Re: [HACKERS] PATCH: multivariate histograms and MCV lists

From: David Rowley <david(dot)rowley(at)2ndquadrant(dot)com>
To: Tomas Vondra <tomas(dot)vondra(at)2ndquadrant(dot)com>
Cc: Dean Rasheed <dean(dot)a(dot)rasheed(at)gmail(dot)com>, Thomas Munro <thomas(dot)munro(at)enterprisedb(dot)com>, Bruce Momjian <bruce(at)momjian(dot)us>, Alvaro Herrera <alvherre(at)2ndquadrant(dot)com>, Andres Freund <andres(at)anarazel(dot)de>, Mark Dilger <hornschnorter(at)gmail(dot)com>, Pg Hackers <pgsql-hackers(at)postgresql(dot)org>
Subject: Re: [HACKERS] PATCH: multivariate histograms and MCV lists
Date: 2019-01-22 23:46:07
Message-ID: CAKJS1f-YHJWaTx8pharjcU15j4btuGt1ZCXJmgi8zkALRK96RQ@mail.gmail.com
Views: Raw Message | Whole Thread | Download mbox | Resend email
Thread:
Lists: pgsql-hackers

On Wed, 23 Jan 2019 at 03:43, David Rowley <david(dot)rowley(at)2ndquadrant(dot)com> wrote:
> I made another pass over the 0001 patch. I've not read through mcv.c
> again yet. Will try to get to that soon.
>
> 0001-multivariate-MCV-lists-20190117.patch

I started on mcv.c this morning. I'm still trying to build myself a
picture of how it works, but I have noted a few more things while I'm
reading.

24. These macros are still missing parenthesis around the arguments:

#define ITEM_INDEXES(item) ((uint16*)item)
#define ITEM_NULLS(item,ndims) ((bool*)(ITEM_INDEXES(item) + ndims))
#define ITEM_FREQUENCY(item,ndims) ((double*)(ITEM_NULLS(item,ndims) + ndims))

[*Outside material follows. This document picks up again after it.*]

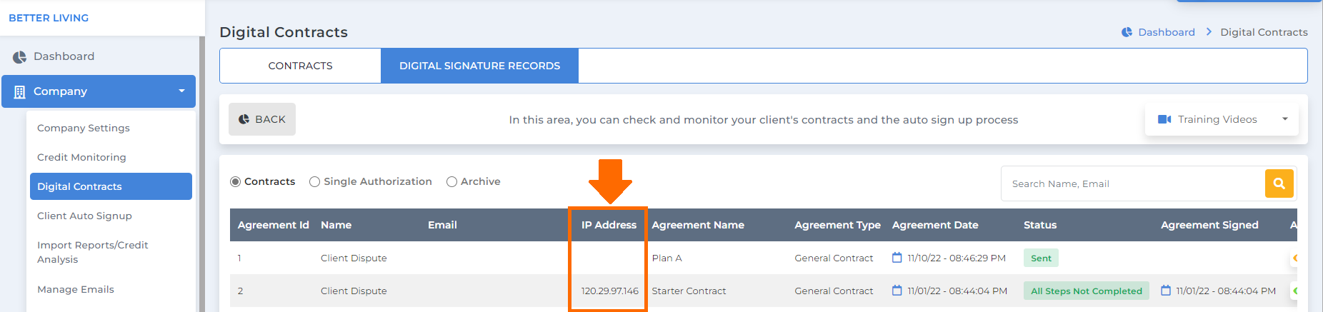Click the video camera icon beside Training Videos
Viewport: 1323px width, 312px height.
point(1164,119)

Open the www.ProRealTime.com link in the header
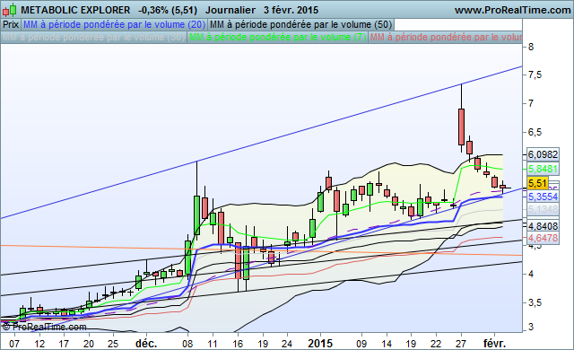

While I don't see any reason to put parenthesis around the macro's
argument when passing it to another macro, since it should do it...
There is a good reason to have the additional parenthesis when it's
not passed to another macro.

Also, there's a number of places, including with these macros that
white space is not confirming to project standard. e.g.
((uint16*)item) should be ((uint16 *) (item)) (including fixing the
missing parenthesis)

25. In statext_mcv_build() I'm trying to figure out what the for loop
does below the comment:

* If we can fit all the items onto the MCV list, do that. Otherwise
* use get_mincount_for_mcv_list to decide which items to keep in the
* MCV list, based on the number of occurences in the sample.

The comment explains only as far as the get_mincount_for_mcv_list()
call so the following is completely undocumented:

for (i = 0; i < nitems; i++)
{
if (mcv_counts[i] < mincount)
{
nitems = i;
break;
}
}

I was attempting to figure out if the break should be there, or if the
code should continue and find the 'i' for the smallest mcv_counts, but
I don't really understand what the code is meant to be doing.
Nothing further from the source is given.